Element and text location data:
________________________________________
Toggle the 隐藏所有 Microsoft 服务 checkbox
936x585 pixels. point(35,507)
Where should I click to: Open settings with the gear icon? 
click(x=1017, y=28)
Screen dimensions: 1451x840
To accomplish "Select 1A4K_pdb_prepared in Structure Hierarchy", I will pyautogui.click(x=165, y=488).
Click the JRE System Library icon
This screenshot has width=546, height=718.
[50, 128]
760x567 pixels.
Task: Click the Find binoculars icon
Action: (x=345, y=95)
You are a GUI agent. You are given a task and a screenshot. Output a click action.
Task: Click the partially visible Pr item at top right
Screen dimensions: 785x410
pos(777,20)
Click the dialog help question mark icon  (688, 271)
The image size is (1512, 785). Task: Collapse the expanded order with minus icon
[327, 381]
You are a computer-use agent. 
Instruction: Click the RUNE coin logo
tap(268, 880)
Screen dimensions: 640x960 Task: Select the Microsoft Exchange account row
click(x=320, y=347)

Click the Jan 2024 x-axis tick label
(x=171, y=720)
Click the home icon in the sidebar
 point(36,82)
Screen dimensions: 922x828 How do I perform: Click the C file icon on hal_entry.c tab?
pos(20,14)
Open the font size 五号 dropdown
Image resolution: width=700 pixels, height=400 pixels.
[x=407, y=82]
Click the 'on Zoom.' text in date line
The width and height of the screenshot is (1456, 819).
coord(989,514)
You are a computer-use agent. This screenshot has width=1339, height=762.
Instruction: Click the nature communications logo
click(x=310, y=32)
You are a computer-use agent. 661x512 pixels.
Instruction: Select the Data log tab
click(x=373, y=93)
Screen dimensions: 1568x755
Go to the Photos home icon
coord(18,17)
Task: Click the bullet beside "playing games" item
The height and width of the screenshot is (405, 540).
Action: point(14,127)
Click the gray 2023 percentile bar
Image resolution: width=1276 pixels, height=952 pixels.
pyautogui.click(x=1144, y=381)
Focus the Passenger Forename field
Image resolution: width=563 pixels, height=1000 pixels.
________________________________________
■ **Problem to solve**: Rescale everything from the line containing "Screen dimensions: 1568x755" down to the end of the data, repeating each line in full, requests included. Multiply only the coordinates in the answers by 1.85 and round them to whole numbers, with halves rounded up.

■ **Completed task**:
Screen dimensions: 1568x755
Go to the Photos home icon
coord(33,31)
Task: Click the bullet beside "playing games" item
The height and width of the screenshot is (405, 540).
Action: point(26,235)
Click the gray 2023 percentile bar
Image resolution: width=1276 pixels, height=952 pixels.
pyautogui.click(x=2116, y=705)
Focus the Passenger Forename field
Image resolution: width=563 pixels, height=1000 pixels.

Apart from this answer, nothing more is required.